Second, the agreements require Medco to reimburse patients for "Drug Interchange-Related Health Care Costs" (i.e., patients’ copayments for tests, doctor visits, and other services that are incurred as a result of a drug interchange or a drug interchange solicitation). Medco must inform patients and prescribers of this policy as part of its required disclosures, and implement a procedure whereby patients may request such payment and submit a single page claim form to obtain reimbursement.

Third, Medco agreed to adopt the American Pharmacists Association’s ("APhA’s") Code of Ethics and Principles for its employed pharmacists, and also accept the APhA Principles of Practice for Pharmaceutical Care "as a framework for the ongoing evolution of its pharmacy practice." Medco agreed that nothing in its standard operating policies or programs will be inconsistent with state pharmacy laws or regulations.
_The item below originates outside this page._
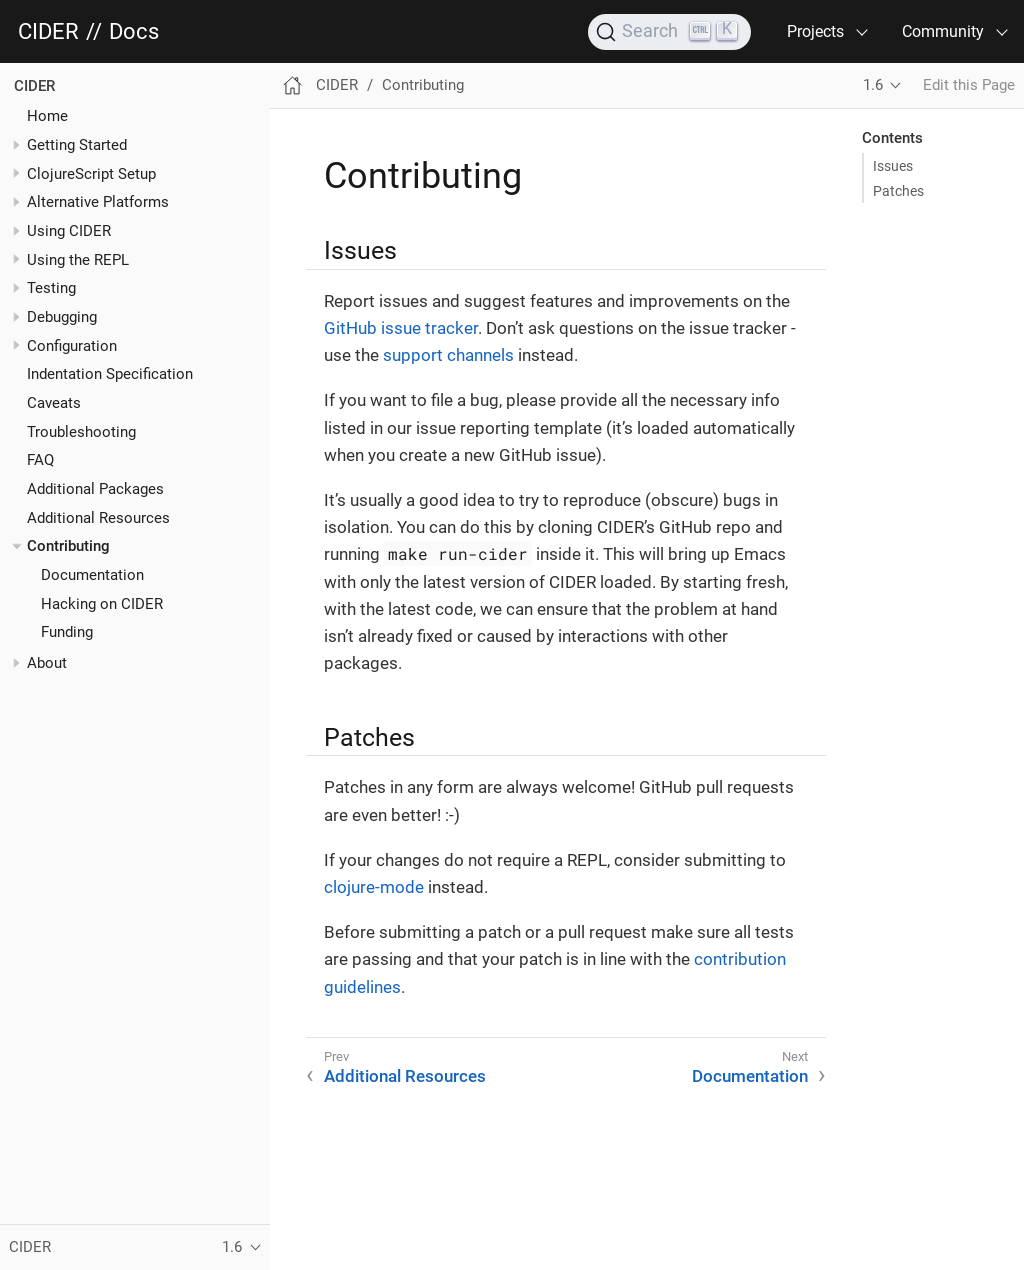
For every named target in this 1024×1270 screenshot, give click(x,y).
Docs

Further, Medco must require that "its pharmacists form an independent professional judgment that a drug interchange would be in a patient’s best pharmacological interest before soliciting a drug interchange."

Footnotes

1 The states are Arizona, California, Connecticut, Delaware, Florida, Illinois, Iowa, Louisiana, Maine, Maryland, Massachusetts, Nevada, New York, North Carolina, Oregon, Pennsylvania, Texas, Vermont, Virginia and Washington.

2 However, the restrictions on drug interchanges do not apply where the interchange is initiated pursuant to a drug utilization review, for patient safety reasons, due to the unavailability of a prescribed drug, for generic substitution, or for coverage (i.e., where the prescribed drug is not covered under a plan’s formulary).

3 Over the last several years, there has been increasing public debate concerning the perceived lack of disclosure by PBMs to their health plan customers of the amounts of rebates and other compensation received from drug manufacturers. Many states are considering (and Maine, South Dakota, and the District of Columbia have enacted) legislation requiring extensive disclosures to plans of rebates and other financial relationships. Transparency and disclosure issues also were raised and debated extensively with respect to the new Medicare drug benefit, and the Office of Inspector General has similarly focused on disclosure issues in its discussions with the industry.

This article is presented for informational purposes only and is not intended to constitute legal advice.